=== Soal Latihan ===
Kutip tanpa mengubah apa pun bagian tulisan tentang perang terhadap korupsi yang dimulai dengan "Demikian pengantar diskusi" dan berlanjut sampai "pembicaraan jarak jauh.".

=== Dokumen ===
○ ○ ○ ○ ○ ○ ○

[Nusantara] Perang Baru terhadap Korupsi

Gigih Nusantara gigihnusantaraid@yahoo.com
Wed Dec 11 10:36:14 2002


Perang Baru terhadap Korupsi 

KENDATI genderang perang terhadap korupsi di Indonesia
sudah terdengar sejak lama, korupsi itu sendiri
memiliki seribu nyawa, sehingga walau terus diperangi
korupsi tak kunjung mati. Bahkan, korupsi semakin
ganas dan perkasa, dalam era reformasi sekalipun.
Sekarang perang terhadap korupsi sudah dicanangkan,
dan sudah lahir komisi baru antikorupsi dengan
kewenangan yang luar biasa. Akankah untuk pertama
kalinya korupsi di Indonesia mampu ditaklukkan?
Ataukah seperti biasa, kita harus kecewa karena
korupsi malah semakin meningkat dan lebih perkasa? 

Demikian pengantar diskusi Parliament Watch yang
dipandu oleh Denny JA dengan menghadirkan Ketua Komisi
II DPR Teras Narang dan pakar hukum Todung Mulya
Lubis. Sementara Ketua KPKPN Yusuf Syakir juga tampil
melalui pembicaraan jarak jauh.

○ ○ ○ ○ ○ ○ ○

=== Data Tersimpan ===
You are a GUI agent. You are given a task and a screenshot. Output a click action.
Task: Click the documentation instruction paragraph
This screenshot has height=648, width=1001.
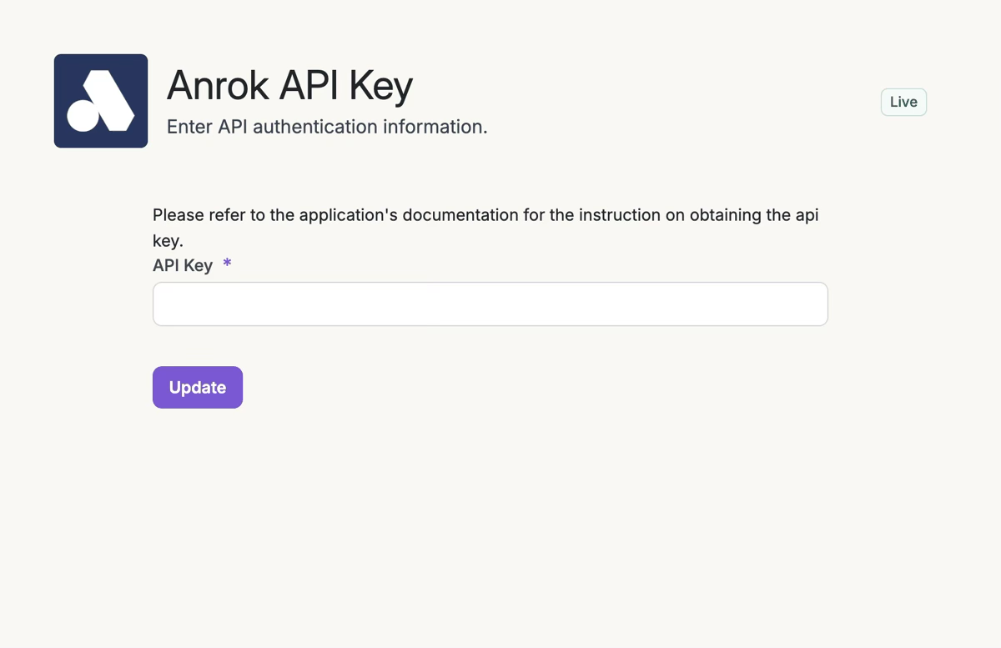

○ ○ ○ ○ ○ ○ ○

=== Jawaban Tertulis ===
Demikian pengantar diskusi Parliament Watch yang
dipandu oleh Denny JA dengan menghadirkan Ketua Komisi
II DPR Teras Narang dan pakar hukum Todung Mulya
Lubis. Sementara Ketua KPKPN Yusuf Syakir juga tampil
melalui pembicaraan jarak jauh.